Primary Key Strategy

Two distinct primary key strategies were employed:

Surrogate keys for excessively long composite natural keys - Entities that would inherit composite keys from multiple parent entities (potentially 5‑20 attributes) receive a single id column with GENERATED ALWAYS AS IDENTITY. The natural key columns are retained with UNIQUE NOT NULL constraints to preserve semantic integrity without propagating keys further down the chain.

Surrogate keys as genuine identifiers – For many‑to‑many relationships where the foreign key pair alone does not uniquely identify a record (e.g., Exam_Attempt where a student may attempt the same exam multiple times), a surrogate id is added because no natural key exists.

`GENERATED ALWAYS AS IDENTITY` vs `SERIAL`

All surrogate keys use INTEGER GENERATED ALWAYS AS IDENTITY instead of SERIAL for the following reasons:

Feature	SERIAL	GENERATED ALWAYS AS IDENTITY
SQL Standard	Non‑standard (PostgreSQL specific)	SQL Standard compliant
Under the Hood	Creates a separate SEQUENCE object implicitly	Links a SEQUENCE directly to the column
Accidental Overwrites	Easy to accidentally bypass or break	Strictly protected (unless forced)
Permissions	Requires separate permissions on the sequence	Permissions are tied directly to the table

SERIAL is syntactic sugar that creates a sequence and sets the column’s DEFAULT to fetch from it. Because it is just a default, PostgreSQL does not prevent manual value insertion. GENERATED ALWAYS AS IDENTITY enforces strict safety rules – the database is solely responsible for generating IDs. If overriding is absolutely necessary (e.g., during data migration), OVERRIDING SYSTEM VALUE can be explicitly specified.

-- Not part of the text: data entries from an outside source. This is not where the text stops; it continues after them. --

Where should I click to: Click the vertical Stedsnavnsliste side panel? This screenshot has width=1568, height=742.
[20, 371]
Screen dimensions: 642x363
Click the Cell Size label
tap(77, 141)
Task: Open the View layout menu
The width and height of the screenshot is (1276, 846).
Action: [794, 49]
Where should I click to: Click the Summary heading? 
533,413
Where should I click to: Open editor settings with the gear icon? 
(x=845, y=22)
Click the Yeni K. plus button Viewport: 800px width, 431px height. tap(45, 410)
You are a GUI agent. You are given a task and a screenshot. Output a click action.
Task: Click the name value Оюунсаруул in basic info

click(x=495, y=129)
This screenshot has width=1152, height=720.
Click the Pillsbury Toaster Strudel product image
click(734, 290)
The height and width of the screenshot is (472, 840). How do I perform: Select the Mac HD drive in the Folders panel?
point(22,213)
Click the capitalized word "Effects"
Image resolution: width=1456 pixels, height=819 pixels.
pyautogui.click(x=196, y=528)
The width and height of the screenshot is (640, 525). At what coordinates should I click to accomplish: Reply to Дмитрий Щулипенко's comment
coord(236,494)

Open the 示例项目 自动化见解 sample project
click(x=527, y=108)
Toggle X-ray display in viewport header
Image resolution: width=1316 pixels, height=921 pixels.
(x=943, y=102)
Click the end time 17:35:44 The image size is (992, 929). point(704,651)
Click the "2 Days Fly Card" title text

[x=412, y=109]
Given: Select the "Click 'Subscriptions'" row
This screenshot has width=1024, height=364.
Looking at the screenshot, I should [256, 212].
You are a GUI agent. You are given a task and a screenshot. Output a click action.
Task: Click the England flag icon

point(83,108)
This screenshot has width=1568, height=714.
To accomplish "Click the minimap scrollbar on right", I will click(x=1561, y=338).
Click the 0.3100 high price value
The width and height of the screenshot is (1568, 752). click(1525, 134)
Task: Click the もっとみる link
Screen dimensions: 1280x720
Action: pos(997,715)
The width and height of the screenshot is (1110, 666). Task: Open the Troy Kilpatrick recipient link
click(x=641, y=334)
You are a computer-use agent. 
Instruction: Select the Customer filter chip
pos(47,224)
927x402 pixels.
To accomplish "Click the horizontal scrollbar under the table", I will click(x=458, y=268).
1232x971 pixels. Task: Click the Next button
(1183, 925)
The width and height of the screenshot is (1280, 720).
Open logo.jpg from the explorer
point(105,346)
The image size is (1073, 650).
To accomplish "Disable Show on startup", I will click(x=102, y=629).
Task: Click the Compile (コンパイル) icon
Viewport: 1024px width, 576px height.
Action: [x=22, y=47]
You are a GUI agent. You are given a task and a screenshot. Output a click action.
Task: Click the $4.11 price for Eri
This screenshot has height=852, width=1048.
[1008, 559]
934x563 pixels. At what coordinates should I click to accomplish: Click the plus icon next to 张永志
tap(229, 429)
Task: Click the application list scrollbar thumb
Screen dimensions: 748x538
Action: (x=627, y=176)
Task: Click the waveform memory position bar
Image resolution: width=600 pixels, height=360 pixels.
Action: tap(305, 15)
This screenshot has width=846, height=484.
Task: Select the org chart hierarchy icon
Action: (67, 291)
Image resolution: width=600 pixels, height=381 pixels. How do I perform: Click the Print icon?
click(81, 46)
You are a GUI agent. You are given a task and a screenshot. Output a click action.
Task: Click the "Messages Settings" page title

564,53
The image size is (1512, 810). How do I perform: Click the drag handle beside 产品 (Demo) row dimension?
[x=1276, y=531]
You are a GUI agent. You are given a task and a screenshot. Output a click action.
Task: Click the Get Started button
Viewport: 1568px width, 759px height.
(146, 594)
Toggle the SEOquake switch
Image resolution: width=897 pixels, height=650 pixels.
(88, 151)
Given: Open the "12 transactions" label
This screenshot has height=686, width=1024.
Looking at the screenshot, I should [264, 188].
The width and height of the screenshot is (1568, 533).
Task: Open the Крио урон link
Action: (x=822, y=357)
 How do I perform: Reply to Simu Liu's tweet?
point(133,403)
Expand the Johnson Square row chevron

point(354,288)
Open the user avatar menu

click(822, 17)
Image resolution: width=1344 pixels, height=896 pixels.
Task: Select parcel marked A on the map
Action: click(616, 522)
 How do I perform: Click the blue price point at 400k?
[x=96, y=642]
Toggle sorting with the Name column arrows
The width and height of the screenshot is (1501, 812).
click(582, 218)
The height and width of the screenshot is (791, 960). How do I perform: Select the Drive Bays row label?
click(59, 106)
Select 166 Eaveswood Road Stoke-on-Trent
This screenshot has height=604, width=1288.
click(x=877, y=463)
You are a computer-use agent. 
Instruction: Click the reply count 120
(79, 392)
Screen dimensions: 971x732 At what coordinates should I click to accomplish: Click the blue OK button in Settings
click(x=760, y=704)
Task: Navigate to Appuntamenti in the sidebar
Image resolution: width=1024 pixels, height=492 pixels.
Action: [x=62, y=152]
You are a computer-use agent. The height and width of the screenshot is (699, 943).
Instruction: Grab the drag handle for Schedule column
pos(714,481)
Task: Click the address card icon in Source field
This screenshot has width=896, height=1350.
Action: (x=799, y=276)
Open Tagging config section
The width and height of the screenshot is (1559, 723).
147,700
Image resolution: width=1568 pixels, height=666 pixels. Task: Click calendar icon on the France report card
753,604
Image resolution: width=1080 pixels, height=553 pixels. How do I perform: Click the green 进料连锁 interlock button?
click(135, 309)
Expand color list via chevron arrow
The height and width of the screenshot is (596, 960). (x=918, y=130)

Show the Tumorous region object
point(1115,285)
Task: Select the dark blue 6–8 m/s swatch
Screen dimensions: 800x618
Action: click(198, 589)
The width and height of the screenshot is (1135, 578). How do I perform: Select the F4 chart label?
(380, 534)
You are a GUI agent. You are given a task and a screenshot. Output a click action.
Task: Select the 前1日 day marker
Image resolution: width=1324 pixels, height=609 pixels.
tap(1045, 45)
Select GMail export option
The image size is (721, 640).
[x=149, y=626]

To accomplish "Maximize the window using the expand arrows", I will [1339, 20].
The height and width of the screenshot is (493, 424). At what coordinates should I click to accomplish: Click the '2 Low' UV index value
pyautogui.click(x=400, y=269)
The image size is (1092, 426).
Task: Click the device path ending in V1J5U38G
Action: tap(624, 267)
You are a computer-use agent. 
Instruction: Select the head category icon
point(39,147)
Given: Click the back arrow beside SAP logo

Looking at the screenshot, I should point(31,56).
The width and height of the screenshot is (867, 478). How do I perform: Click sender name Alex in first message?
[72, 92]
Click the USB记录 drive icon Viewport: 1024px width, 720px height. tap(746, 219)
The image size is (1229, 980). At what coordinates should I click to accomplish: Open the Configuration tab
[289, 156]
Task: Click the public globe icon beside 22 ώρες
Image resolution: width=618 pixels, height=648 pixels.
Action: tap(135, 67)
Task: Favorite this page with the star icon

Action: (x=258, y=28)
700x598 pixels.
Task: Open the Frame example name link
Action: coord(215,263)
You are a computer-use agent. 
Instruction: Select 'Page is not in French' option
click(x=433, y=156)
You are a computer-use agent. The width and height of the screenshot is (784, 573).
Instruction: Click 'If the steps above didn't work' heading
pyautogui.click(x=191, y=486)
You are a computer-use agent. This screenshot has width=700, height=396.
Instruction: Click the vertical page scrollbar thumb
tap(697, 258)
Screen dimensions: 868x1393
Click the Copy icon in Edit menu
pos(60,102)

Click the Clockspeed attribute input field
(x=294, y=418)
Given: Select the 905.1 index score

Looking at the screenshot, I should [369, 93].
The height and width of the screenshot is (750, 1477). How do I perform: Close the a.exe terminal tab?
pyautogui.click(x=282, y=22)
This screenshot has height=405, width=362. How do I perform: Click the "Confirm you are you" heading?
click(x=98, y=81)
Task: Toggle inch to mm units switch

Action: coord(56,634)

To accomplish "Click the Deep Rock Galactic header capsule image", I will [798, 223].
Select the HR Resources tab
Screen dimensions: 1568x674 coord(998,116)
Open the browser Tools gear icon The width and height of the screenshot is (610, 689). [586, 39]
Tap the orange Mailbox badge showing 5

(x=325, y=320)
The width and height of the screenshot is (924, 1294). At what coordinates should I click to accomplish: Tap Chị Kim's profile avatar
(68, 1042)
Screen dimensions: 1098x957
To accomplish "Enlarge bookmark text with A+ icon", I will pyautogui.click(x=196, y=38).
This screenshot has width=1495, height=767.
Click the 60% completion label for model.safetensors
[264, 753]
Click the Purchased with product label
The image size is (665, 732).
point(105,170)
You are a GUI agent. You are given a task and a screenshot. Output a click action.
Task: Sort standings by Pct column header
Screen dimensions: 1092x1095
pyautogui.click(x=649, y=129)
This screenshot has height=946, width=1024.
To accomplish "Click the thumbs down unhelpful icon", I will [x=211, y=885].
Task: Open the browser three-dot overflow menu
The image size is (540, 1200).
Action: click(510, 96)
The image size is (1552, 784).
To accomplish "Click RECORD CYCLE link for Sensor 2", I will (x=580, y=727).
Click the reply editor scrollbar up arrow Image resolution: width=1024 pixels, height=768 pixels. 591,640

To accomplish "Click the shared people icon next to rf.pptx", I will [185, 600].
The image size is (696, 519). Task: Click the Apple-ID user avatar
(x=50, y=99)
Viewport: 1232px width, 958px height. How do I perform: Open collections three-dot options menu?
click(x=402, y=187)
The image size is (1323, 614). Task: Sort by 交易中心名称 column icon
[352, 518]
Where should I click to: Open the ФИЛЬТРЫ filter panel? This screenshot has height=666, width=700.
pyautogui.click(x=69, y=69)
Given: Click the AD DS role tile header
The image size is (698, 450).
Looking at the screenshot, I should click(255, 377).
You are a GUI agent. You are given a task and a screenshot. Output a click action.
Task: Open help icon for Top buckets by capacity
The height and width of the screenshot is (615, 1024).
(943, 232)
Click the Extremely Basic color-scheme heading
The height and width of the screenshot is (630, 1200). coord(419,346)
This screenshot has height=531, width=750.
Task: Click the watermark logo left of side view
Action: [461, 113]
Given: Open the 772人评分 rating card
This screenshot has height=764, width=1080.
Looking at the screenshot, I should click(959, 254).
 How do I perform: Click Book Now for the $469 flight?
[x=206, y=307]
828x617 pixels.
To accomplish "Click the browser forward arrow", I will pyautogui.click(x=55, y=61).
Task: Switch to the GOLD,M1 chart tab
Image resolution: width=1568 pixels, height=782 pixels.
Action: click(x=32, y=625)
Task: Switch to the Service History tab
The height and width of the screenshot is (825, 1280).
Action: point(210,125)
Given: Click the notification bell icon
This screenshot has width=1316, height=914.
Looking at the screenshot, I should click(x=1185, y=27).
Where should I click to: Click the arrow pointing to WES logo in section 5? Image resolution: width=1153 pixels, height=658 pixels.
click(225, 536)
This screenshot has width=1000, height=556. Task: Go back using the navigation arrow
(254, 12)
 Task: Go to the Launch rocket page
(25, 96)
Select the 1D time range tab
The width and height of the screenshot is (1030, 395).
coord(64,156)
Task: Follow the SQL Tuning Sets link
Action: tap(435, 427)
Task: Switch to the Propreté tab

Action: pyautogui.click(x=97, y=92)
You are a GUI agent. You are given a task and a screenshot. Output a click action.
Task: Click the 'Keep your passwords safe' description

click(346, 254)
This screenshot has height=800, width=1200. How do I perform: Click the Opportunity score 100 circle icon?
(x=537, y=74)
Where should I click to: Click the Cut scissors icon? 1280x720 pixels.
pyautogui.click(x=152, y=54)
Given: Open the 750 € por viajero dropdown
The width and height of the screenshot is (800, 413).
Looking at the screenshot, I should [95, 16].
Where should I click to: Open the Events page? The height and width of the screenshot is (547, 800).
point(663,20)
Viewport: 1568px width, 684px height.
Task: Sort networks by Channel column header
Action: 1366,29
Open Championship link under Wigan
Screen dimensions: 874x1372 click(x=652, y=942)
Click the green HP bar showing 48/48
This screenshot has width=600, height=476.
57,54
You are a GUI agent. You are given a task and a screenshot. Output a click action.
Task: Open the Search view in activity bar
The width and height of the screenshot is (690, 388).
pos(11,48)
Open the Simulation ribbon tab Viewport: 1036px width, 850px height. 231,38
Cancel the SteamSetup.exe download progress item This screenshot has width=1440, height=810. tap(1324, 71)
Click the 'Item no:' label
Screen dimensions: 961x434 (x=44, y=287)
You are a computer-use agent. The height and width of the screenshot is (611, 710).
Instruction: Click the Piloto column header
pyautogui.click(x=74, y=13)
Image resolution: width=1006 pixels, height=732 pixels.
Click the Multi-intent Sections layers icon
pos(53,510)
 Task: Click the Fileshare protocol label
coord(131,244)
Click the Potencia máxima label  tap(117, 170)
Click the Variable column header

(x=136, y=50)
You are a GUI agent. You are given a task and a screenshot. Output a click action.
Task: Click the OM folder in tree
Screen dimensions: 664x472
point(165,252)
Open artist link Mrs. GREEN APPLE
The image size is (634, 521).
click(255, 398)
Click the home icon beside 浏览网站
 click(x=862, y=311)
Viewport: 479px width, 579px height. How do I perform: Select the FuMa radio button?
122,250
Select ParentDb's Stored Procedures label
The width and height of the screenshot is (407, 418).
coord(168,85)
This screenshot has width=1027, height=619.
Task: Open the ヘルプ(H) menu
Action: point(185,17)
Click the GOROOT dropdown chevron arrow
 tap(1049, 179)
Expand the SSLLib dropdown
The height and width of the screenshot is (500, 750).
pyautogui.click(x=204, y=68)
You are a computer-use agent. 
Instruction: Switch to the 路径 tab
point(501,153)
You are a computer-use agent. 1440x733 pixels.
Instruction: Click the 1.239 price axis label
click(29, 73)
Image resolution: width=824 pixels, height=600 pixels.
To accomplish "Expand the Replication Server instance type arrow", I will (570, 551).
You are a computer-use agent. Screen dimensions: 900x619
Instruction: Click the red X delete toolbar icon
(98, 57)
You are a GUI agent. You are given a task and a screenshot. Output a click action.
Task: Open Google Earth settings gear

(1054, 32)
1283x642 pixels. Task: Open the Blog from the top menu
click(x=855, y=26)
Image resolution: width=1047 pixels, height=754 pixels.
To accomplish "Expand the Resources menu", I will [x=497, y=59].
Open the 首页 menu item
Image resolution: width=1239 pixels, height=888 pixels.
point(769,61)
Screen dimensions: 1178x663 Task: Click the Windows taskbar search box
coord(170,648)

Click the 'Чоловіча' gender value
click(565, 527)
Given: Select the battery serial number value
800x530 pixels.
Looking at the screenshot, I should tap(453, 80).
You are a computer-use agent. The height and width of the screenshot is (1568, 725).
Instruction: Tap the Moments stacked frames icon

This choice ensures portability across enterprise database engines (Oracle, DB2, SQL Server) that support the SQL:2003 standard.

Constraint Naming Convention

Constraints follow a consistent naming pattern:

Primary Keys: pk_{table_name}
Foreign Keys: fk_{table_name}_{referenced_table}
Not Null: nn_{table_name}_{attribute}
Unique: uq_{table_name}_{attribute(s)}
Check: ck_{table_name}_{constraint_description}

Example:

CONSTRAINT pk_exercise PRIMARY KEY(id)
CONSTRAINT fk_exercise_course_edition_id FOREIGN KEY(course_edition_id) REFERENCES Course_Edition(id)
CONSTRAINT nn_exercise_title CHECK(title IS NOT NULL)
CONSTRAINT uq_semester_enrollment_peidays UNIQUE(program_enrollment_id, academic_year, semester)
CONSTRAINT ck_exercise_max_grade CHECK(max_grade > 0)

`ON DELETE SET NULL` for Historical Data Preservation

All foreign keys use ON DELETE SET NULL ON UPDATE CASCADE to preserve historical data. When a referenced record is deleted, dependent records remain in the database with a NULL foreign key, maintaining the audit trail. This is critical for academic systems where grade records, exam attempts, and submissions must be preserved even if the associated course edition or student record is removed.

Enum for Exam Types

Exam types are defined as a PostgreSQL ENUM type:

CREATE TYPE EXAM_TYPE AS ENUM (
    'partial_1',
    'partial_2',
    'session_jan',
    'session_jun',
    'session_sep'
);

PostgreSQL stores only a 4‑byte numeric OID per value rather than the literal string. In contrast, a TEXT column with a CHECK constraint would store variable‑length strings (10‑12 bytes per value).

Data Population

Data Generation Approach

The database was populated using a combination of:

Local Large Language Models with Tool Calling – CSV data was generated programmatically, producing realistic academic data including member names, course codes, enrollment patterns, and grade distributions.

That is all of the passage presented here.